• **Objective**
Edit the rows from the line that has "215x272 pixels. How" through the line that has "tap(66, 176)", putting "Earn program" in place of "Investment concept" and changing nothing else. Leave the pictures out of your answer.

• **Material**
○ ○ ○ ○

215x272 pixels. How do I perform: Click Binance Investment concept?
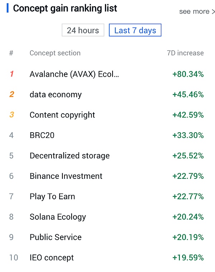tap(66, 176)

○ ○ ○ ○

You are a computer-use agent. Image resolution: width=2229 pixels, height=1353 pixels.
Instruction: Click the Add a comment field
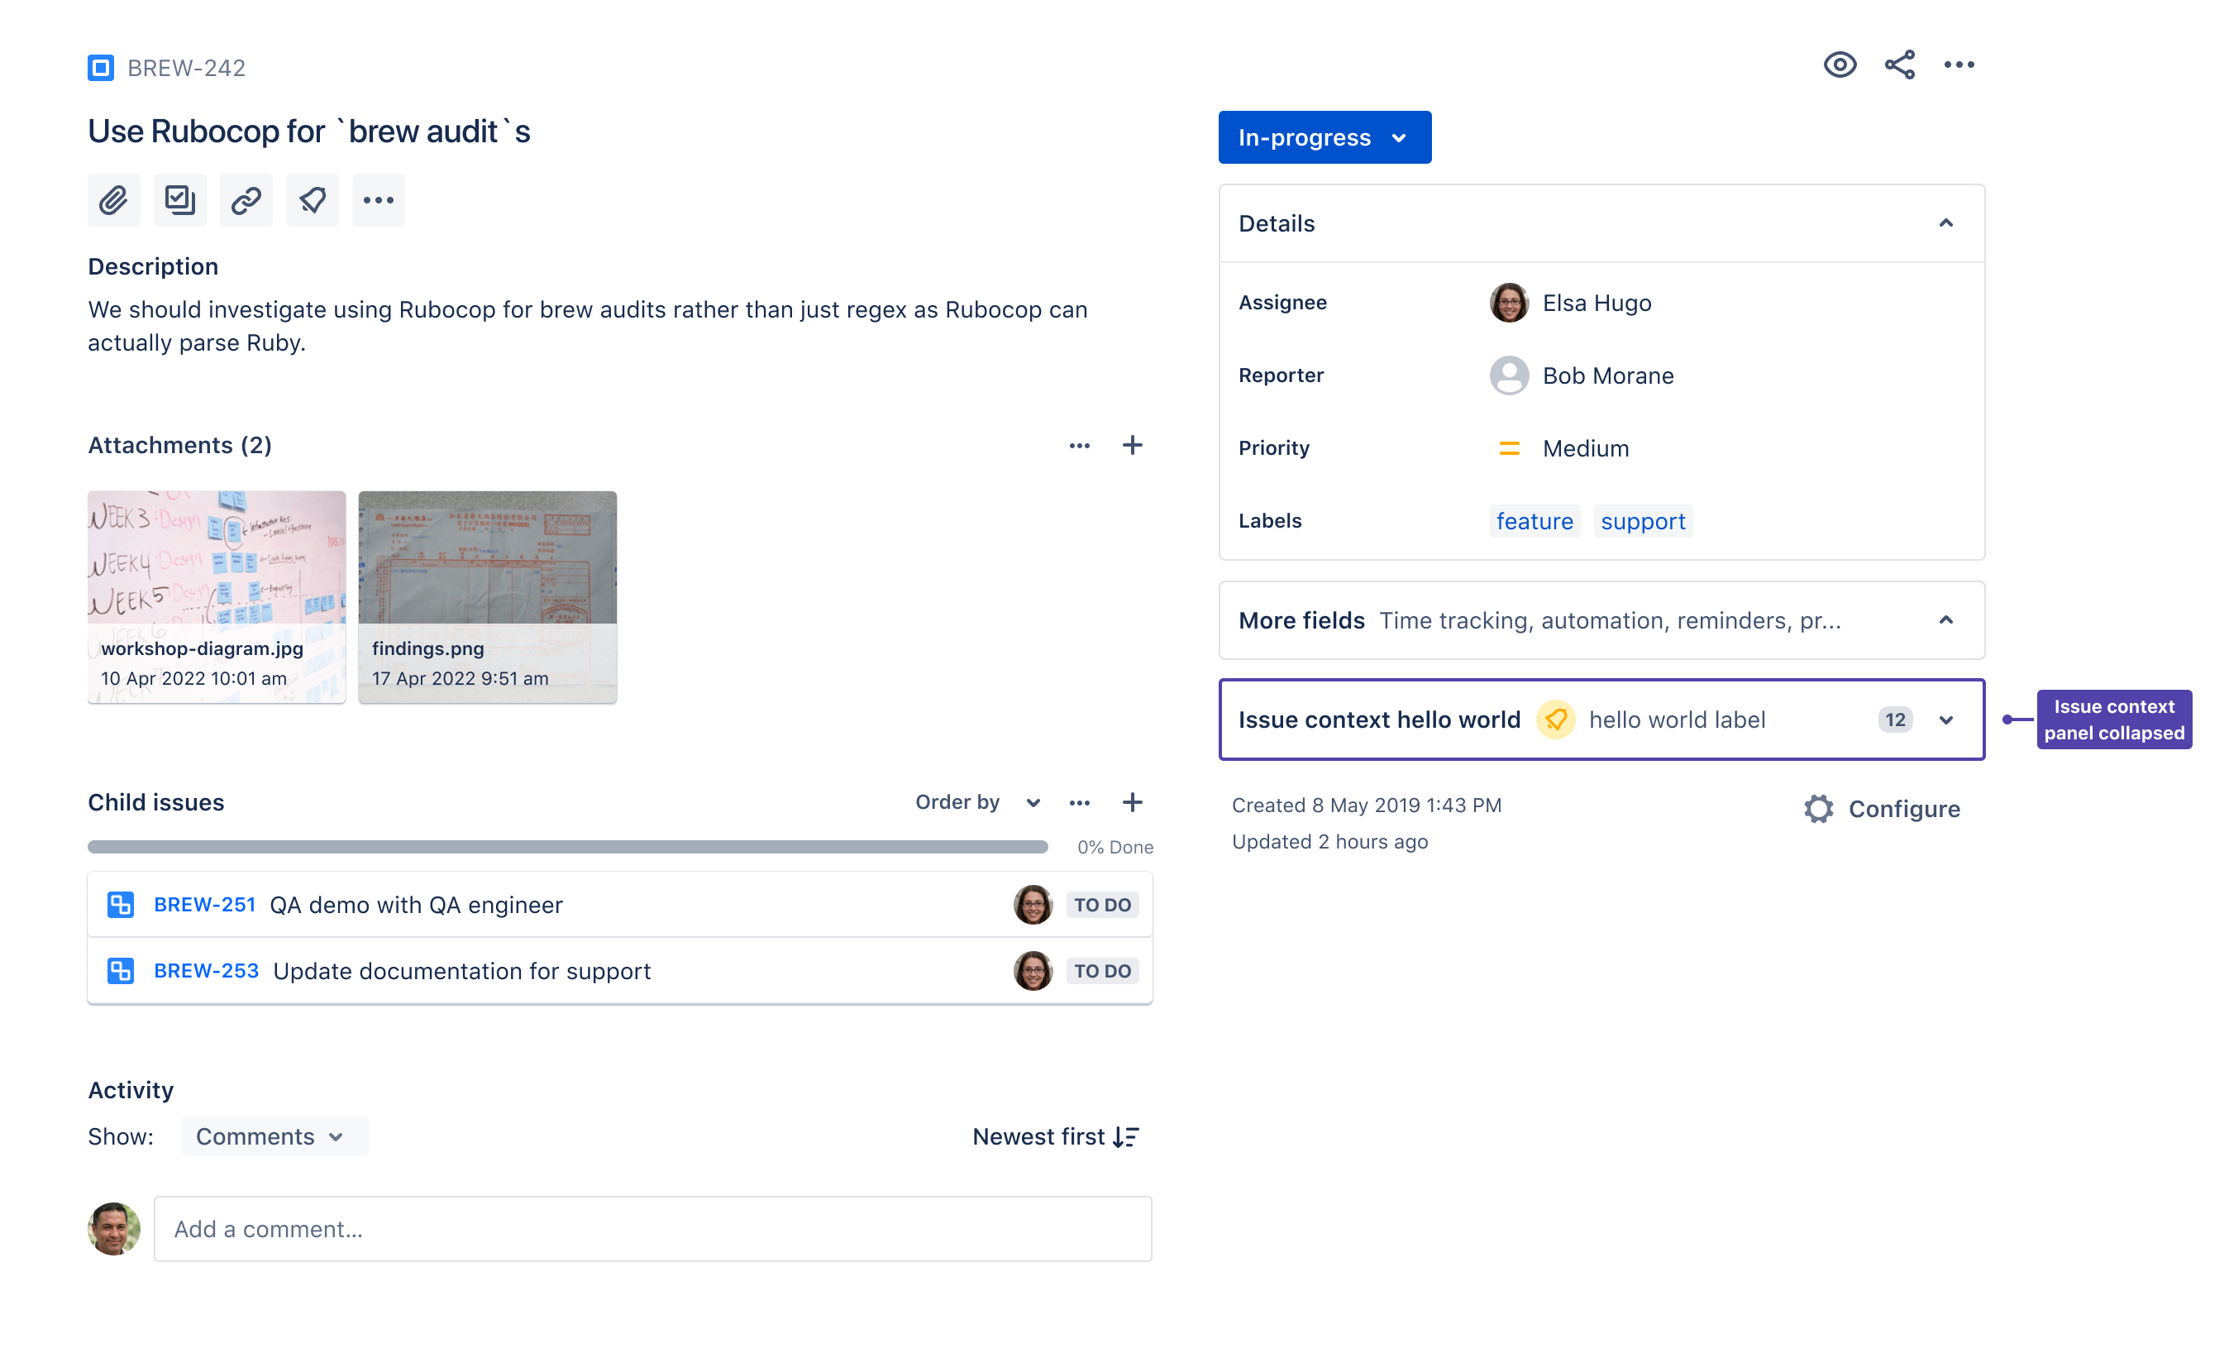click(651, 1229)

○ ○ ○ ○

• **Response to this exercise**
215x272 pixels. How do I perform: Click Binance Earn program?
tap(66, 176)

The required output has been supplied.